Released 16/5/22
| Course Code | COMP4601 |
| Course Title | Design Project B |
| Units of Credit | 6 |
| Course Website | http://cse.unsw.edu.au/~cs4601 |
| Handbook Entry | http://www.handbook.unsw.edu.au/undergraduate/courses/current/COMP4601.html |
COMP4601 is a team-based project development course involving the analysis, design and implementation of embedded, high performance or low power FPGA-based accelerators using high-level synthesis.
Students study concepts through lectures and guided lab exercises during the first half of the course, when project teams are also formed and the project goals are developed. During the second half of the course, students are involved in presenting group seminars and working on their projects. The course finishes with final project presentations.
The 23T2 offering of COMP4601 will be delivered in person.
During the first 5 weeks, the course covers a fair amount of content at a rapid pace. Keeping up with the readings prior to each week's lectures, attending the lectures to clarify your understanding and attending the labs to actively engage in skills development are essential to picking up the material.
During the second half of the course, you are expected to present and to participate in the critical assessment of seminars as well as to contribute to the development of solutions to your project problem. Project groups are free to meet when they wish. Meeting during one of the scheduled biweekly online lab sessions is recommended.
Please consider your responsibilities to your class mates and to yourself in committing to this course.
| Weeks 1-5, 7-10 lecture/seminars | Tue 9am - 12pm, Pat O'Shane G03 (previously CLB2) |
| Weeks 1-5, 7-10 lab/project session | Wed 2pm - 4pm, Brass Lab ME305 |
| Weeks 1-5, 7-10 additional lab/project session |
Thu 6pm - 8pm, Brass Lab ME305
|
| Week 6 online lab/project help session | Wed 2pm - 4pm, Teams |
Apart from teaching the elements of how to design hardware using high-level synthesis and gaining an understanding of accelerator design, this course enhances research skills, sharpens design, implementation and presentation skills, allow students to explore solutions to open-ended problems, and provides opportunities to practice the rapid acquisition of new technical skills with state-of-the-art technology.

* **Dataset extract**
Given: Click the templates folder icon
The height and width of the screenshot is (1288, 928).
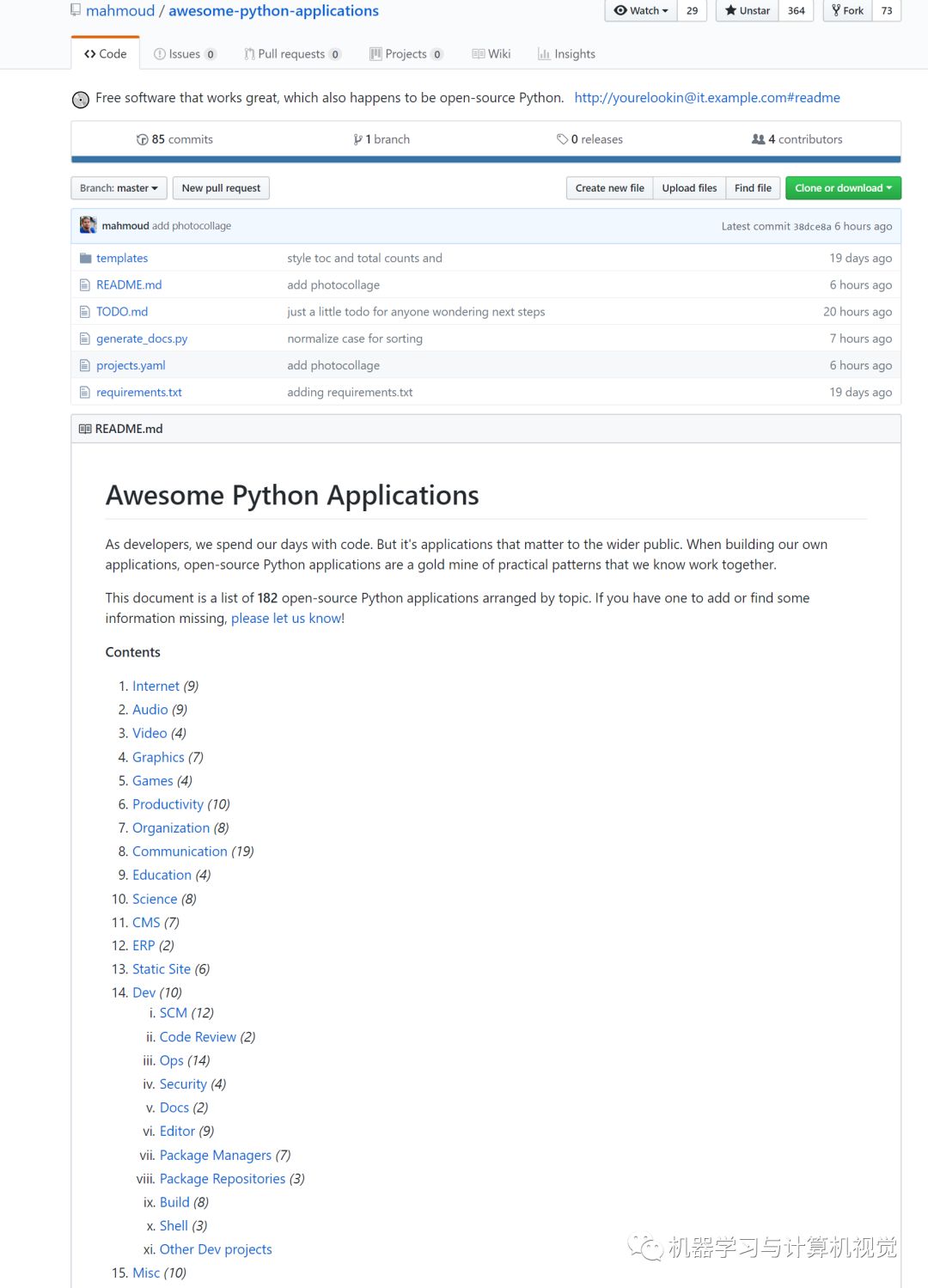Looking at the screenshot, I should click(85, 258).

* **Written request 1**
Which scheduled sessions does the course outline list, and on what day and at what time is each held?
* **Written request 2**
Answer these from the course outline:
(a) How many units of credit is the course worth?
(b) How will the 23T2 offering be delivered?
(c) Where is the Week 6 online lab/project help session held?
* **Written request 3**
Take the course outline passage starting at "Students study concepts" and ending at "final project presentations.". Rewrite it with "project teams" renamed to "design groups".

* **Task result 1**
- Weeks 1-5, 7-10 lecture/seminars: Tue 9am - 12pm
- Weeks 1-5, 7-10 lab/project session: Wed 2pm - 4pm
- Weeks 1-5, 7-10 additional lab/project session: Thu 6pm - 8pm
- Week 6 online lab/project help session: Wed 2pm - 4pm

* **Task result 2**
(a) 6
(b) In person
(c) On Teams

* **Task result 3**
Students study concepts through lectures and guided lab exercises during the first half of the course, when design groups are also formed and the project goals are developed. During the second half of the course, students are involved in presenting group seminars and working on their projects. The course finishes with final project presentations.